= Problem =
Copy out the entire listing word for word.
◆ ◆ ◆
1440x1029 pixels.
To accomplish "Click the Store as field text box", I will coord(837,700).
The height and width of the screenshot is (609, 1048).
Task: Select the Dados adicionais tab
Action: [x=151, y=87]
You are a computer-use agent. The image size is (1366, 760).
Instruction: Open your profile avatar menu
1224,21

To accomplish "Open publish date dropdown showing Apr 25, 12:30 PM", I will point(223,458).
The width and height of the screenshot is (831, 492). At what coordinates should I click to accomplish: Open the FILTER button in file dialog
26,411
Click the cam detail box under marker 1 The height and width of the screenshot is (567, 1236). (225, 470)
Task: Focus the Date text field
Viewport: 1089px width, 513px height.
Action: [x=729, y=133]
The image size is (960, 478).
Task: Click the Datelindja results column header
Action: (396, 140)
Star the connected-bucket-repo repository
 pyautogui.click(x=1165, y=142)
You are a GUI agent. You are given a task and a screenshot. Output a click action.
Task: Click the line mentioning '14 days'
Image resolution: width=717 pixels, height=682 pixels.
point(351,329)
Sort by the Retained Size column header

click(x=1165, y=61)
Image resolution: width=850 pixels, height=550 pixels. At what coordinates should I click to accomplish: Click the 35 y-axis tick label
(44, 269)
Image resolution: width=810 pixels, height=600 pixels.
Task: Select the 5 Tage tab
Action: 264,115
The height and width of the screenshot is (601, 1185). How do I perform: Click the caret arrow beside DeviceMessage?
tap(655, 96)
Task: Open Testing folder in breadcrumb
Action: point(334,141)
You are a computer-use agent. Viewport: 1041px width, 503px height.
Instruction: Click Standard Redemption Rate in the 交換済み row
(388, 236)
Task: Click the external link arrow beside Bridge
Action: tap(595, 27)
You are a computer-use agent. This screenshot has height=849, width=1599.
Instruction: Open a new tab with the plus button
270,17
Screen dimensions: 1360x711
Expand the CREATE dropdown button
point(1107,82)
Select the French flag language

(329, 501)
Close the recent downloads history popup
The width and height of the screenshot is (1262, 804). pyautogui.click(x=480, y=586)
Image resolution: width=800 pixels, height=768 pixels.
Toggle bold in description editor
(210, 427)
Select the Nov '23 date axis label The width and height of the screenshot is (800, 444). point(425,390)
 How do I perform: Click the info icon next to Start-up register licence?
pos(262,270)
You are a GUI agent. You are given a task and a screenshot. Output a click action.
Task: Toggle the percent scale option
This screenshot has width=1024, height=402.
◆ ◆ ◆
= Worked solution =
1440x1029 pixels.
To accomplish "Click the Store as field text box", I will coord(837,700).
The height and width of the screenshot is (609, 1048).
Task: Select the Dados adicionais tab
Action: [x=151, y=87]
You are a computer-use agent. The image size is (1366, 760).
Instruction: Open your profile avatar menu
1224,21

To accomplish "Open publish date dropdown showing Apr 25, 12:30 PM", I will point(223,458).
The width and height of the screenshot is (831, 492). At what coordinates should I click to accomplish: Open the FILTER button in file dialog
26,411
Click the cam detail box under marker 1 The height and width of the screenshot is (567, 1236). (225, 470)
Task: Focus the Date text field
Viewport: 1089px width, 513px height.
Action: [x=729, y=133]
The image size is (960, 478).
Task: Click the Datelindja results column header
Action: (396, 140)
Star the connected-bucket-repo repository
 pyautogui.click(x=1165, y=142)
You are a GUI agent. You are given a task and a screenshot. Output a click action.
Task: Click the line mentioning '14 days'
Image resolution: width=717 pixels, height=682 pixels.
point(351,329)
Sort by the Retained Size column header

click(x=1165, y=61)
Image resolution: width=850 pixels, height=550 pixels. At what coordinates should I click to accomplish: Click the 35 y-axis tick label
(44, 269)
Image resolution: width=810 pixels, height=600 pixels.
Task: Select the 5 Tage tab
Action: 264,115
The height and width of the screenshot is (601, 1185). How do I perform: Click the caret arrow beside DeviceMessage?
tap(655, 96)
Task: Open Testing folder in breadcrumb
Action: point(334,141)
You are a computer-use agent. Viewport: 1041px width, 503px height.
Instruction: Click Standard Redemption Rate in the 交換済み row
(388, 236)
Task: Click the external link arrow beside Bridge
Action: tap(595, 27)
You are a computer-use agent. This screenshot has height=849, width=1599.
Instruction: Open a new tab with the plus button
270,17
Screen dimensions: 1360x711
Expand the CREATE dropdown button
point(1107,82)
Select the French flag language

(329, 501)
Close the recent downloads history popup
The width and height of the screenshot is (1262, 804). pyautogui.click(x=480, y=586)
Image resolution: width=800 pixels, height=768 pixels.
Toggle bold in description editor
(210, 427)
Select the Nov '23 date axis label The width and height of the screenshot is (800, 444). point(425,390)
 How do I perform: Click the info icon next to Start-up register licence?
pos(262,270)
You are a GUI agent. You are given a task and a screenshot. Output a click action.
Task: Toggle the percent scale option
This screenshot has width=1024, height=402.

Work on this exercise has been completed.